PROBLEMS AND TASKS.
a: In the Cary Stayner article, restate the paragraph beginning "Born in 1961" as a short list that keeps its main facts.
b: Answer these questions using the Cary Stayner article:
(i) What was the job of Cary Stayner's father?
(ii) In what year was Steven Stayner kidnapped?
(iii) Whom was Cary Stayner living with by 1990?

[PAGE EXTRACT — start]

Summarized by Eric Bunker

Overshadowed All His Life
San Francisco CA Chronicle 30Jul99 L8
By Susan Sward, Stacy Finz, Meredith May, Torri Minton: Chronicle Staff Writers

This last week, Cary Stayner was arrested on suspicion of killing three female Yosemite tourists and a female Yosemite naturalist.

Born in 1961, Cary grew up in the San Joaquin Valley farming community of Merced. He was the oldest of the five children of Delbert Stayner, a cannery maintenance man and his wife, Kay, a day-care worker. Kay had been brought up in a Catholic boarding school and later raised her own children as Mormons, though it appears that Cary had not been active since childhood in church activities.

He was an artistic, creative child, voted the ``most creative'' student in the graduating class at Merced High School. Many thought he would go on to be a cartoonist or graphic artist. However, far from living up to any glowing prediction, Cary Stayner bounced from one ordinary job to another, hauling furniture, installing windows, constructing shower doors and finally working as a maintenance man at a motel. But nothing spoke vividly to those around him of what was to come. No one suspected that such evil was building within him.

Cary said that he first thought of killing women when he was 7 years old as he peered at supermarket clerks through a window. He says that he held off acting out on those feelings for 30 years and felt proud for doing so. In hindsight, many can now see the twisted obsessions that were forming within.

The family became nationally known because of the kidnapping of his younger brother Steven in 1973, who despite the odds, came home in 1980 after a seven-year ordeal. Steven had a television movie made about his life and eventually died in a motorcycle accident in 1989. It appears that this event has a significant impact on Cary's life.

Cary's demeanor was such that he was well liked, trusted and respected with all that he associated with. He was, almost everyone said, the nicest guy you would want to meet. He was handsome, but never dated and appeared socially reserved and shy, but rarely visibly ruffled by anything that happened. When there were accounts of Stayner acting up as a child, it was usually something minor. The FBI didn't even suspect him when it interviewed Stayner, who had been working at the motel where the sightseers disappeared February 15 of this year.

Those who relate such positive experiences about Stayner say they cannot connect them with the man who told a television reporter this week that he strangled two women and burned their bodies, butchered two others and wanted a TV ``movie of the week'' made of his life and crimes.

By 1990, Stayner was living with his uncle, Jesse ``Jerry'' Stayner. One day his uncle was discovered dead in his home, slain by a shotgun blast. Police investigated but never found the killer. Since Stayner's arrest last weekend, they have reopened the case.

[PAGE EXTRACT — finish]
[STORED DATA — start]

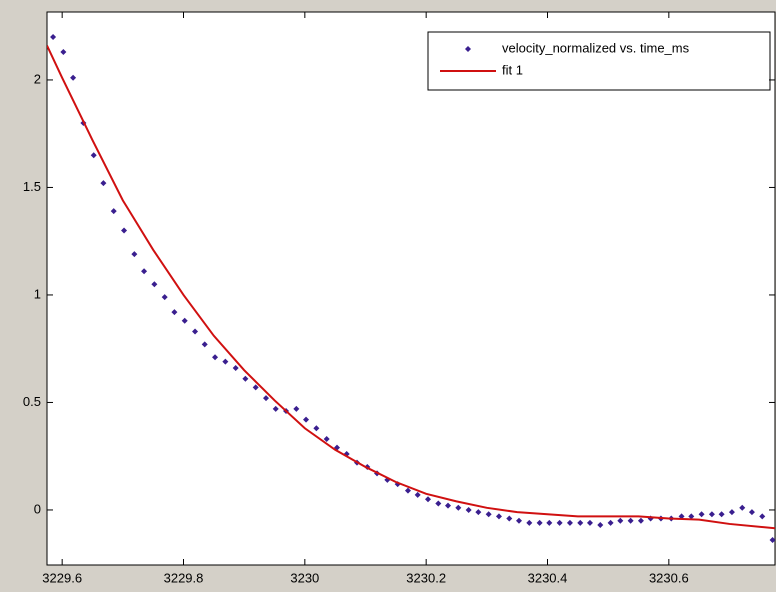  I want to click on y-tick-label: 2, so click(38, 78).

[STORED DATA — finish]

ANSWERS FOR EACH ITEM.
a:
- Born in 1961; grew up in Merced, a farming community in the San Joaquin Valley.
- Oldest of five children of Delbert Stayner, a cannery maintenance man, and Kay, a day-care worker.
- Kay was brought up in a Catholic boarding school and raised her children as Mormons.
- Cary appears not to have been active in church activities since childhood.

b:
(i) He was a cannery maintenance man.
(ii) 1973.
(iii) His uncle, Jesse "Jerry" Stayner.